• **Goal of the exercise**
Write out the records below word for word, from the line containing "Given: Click the" through the line containing "[x=780, y=497]", with both of those lines included. Omit the pictures.

• **Listing**
- - -
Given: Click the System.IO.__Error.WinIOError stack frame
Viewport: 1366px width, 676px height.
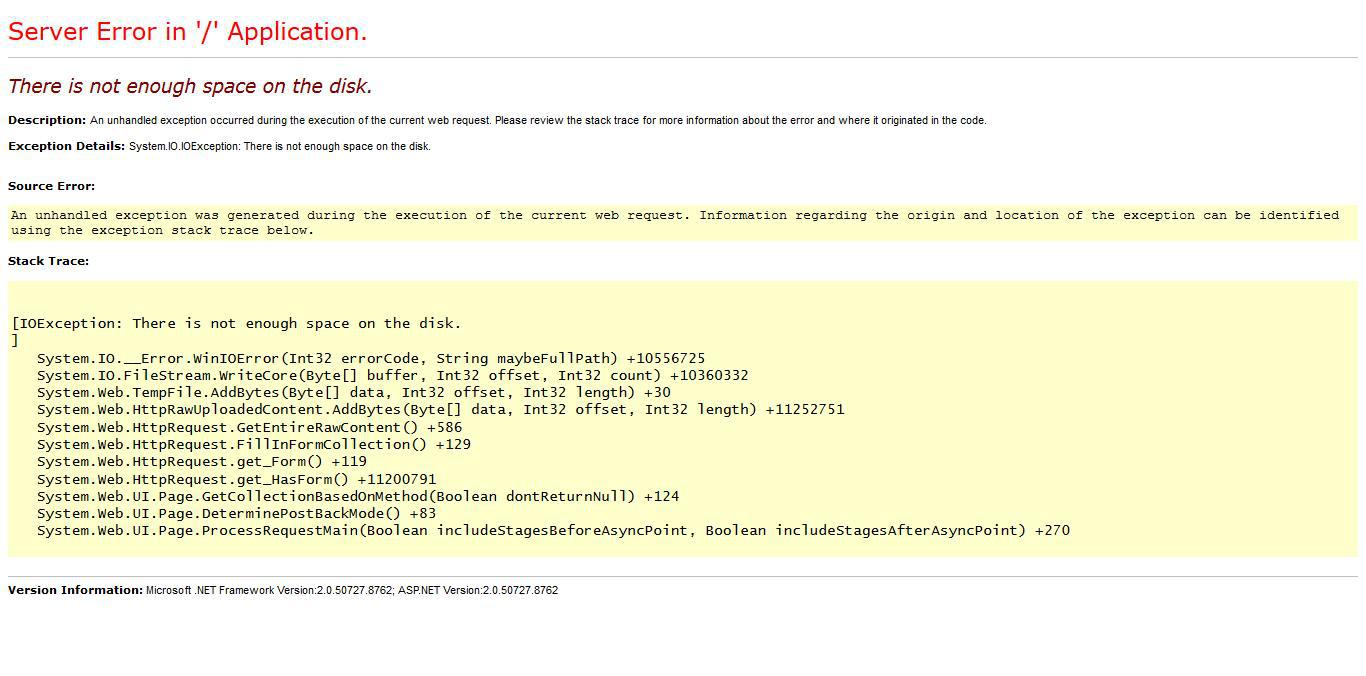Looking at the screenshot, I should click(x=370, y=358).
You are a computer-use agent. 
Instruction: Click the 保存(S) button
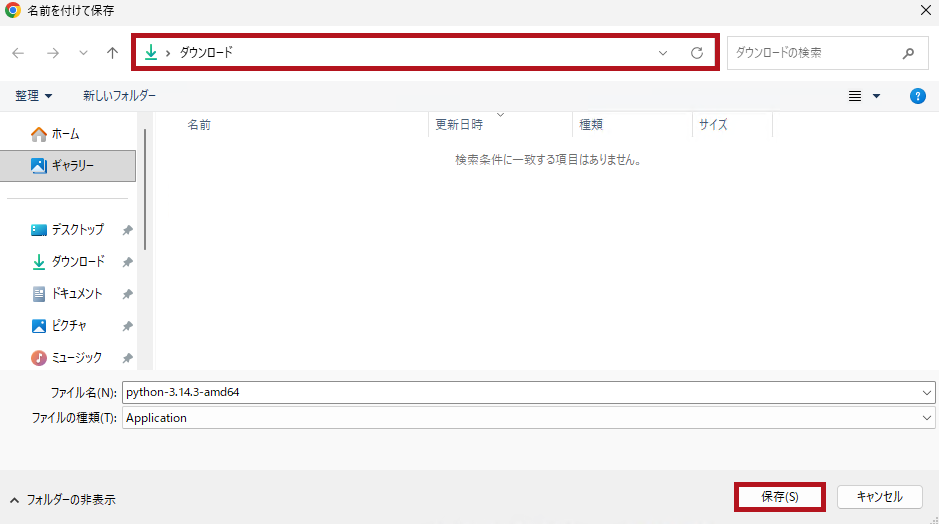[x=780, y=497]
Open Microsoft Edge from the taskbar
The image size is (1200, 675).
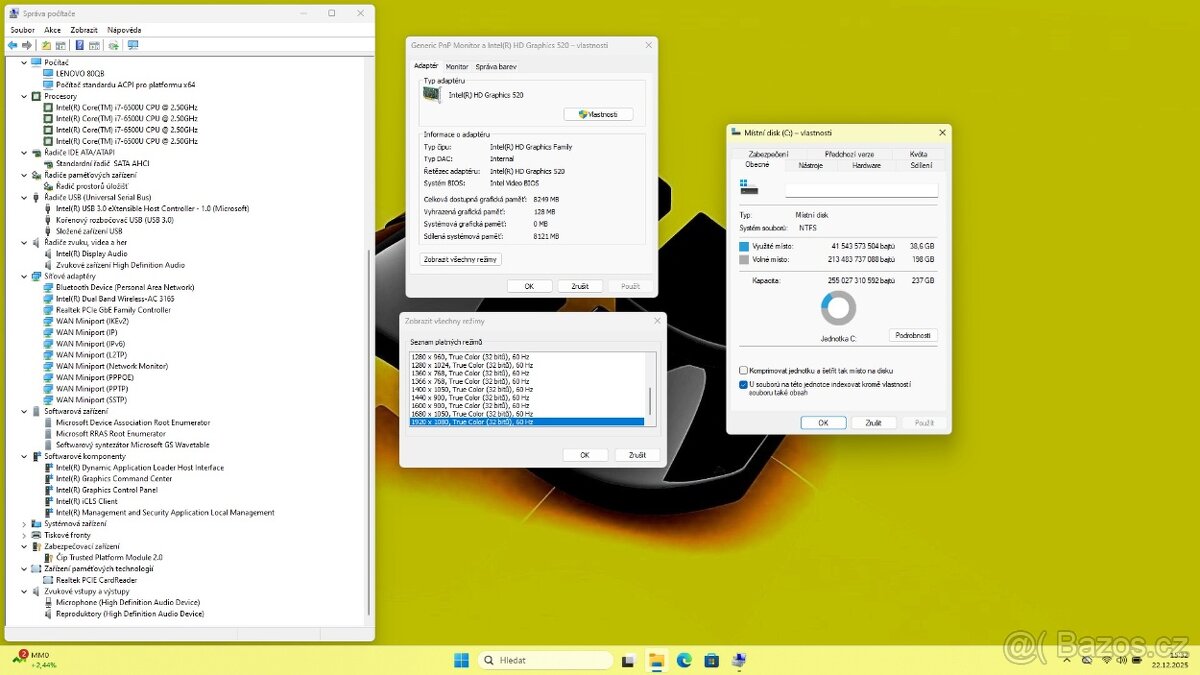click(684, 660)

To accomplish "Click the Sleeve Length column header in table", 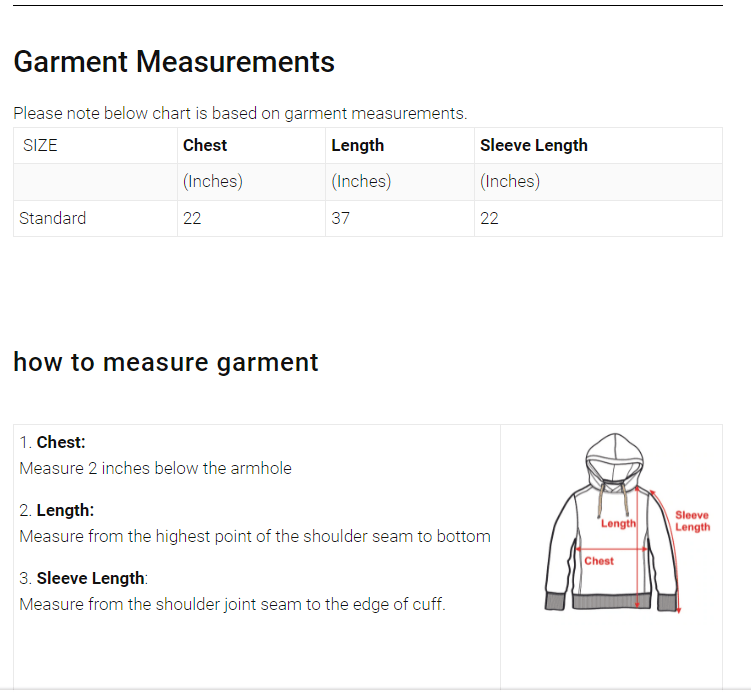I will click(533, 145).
- - -
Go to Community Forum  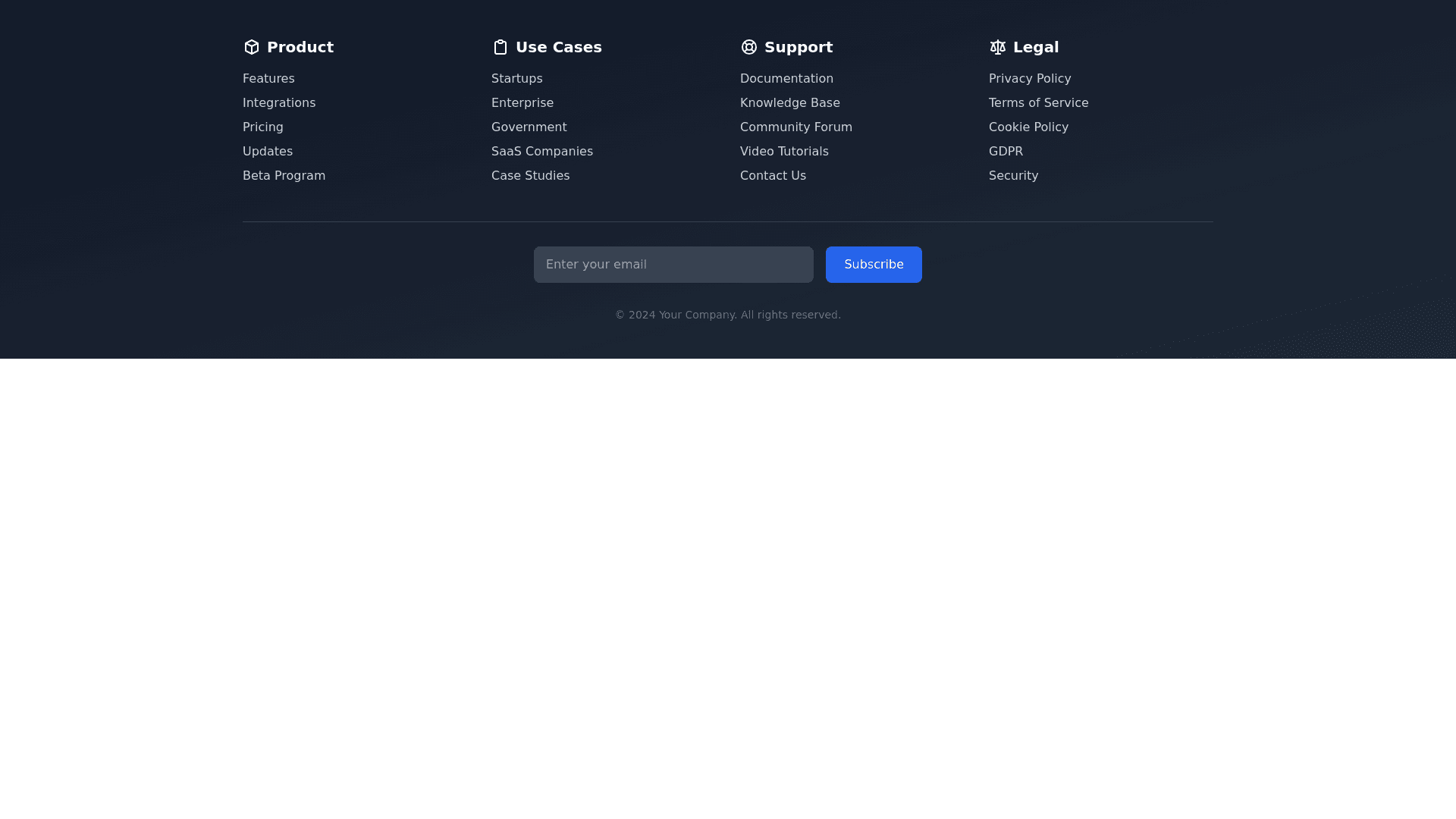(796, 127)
- - -
• **Finished exercise**
Given: Click the System.IO.__Error.WinIOError stack frame
Viewport: 1366px width, 676px height.
Looking at the screenshot, I should click(x=370, y=358).
You are a computer-use agent. 
Instruction: Click the 保存(S) button
[x=780, y=497]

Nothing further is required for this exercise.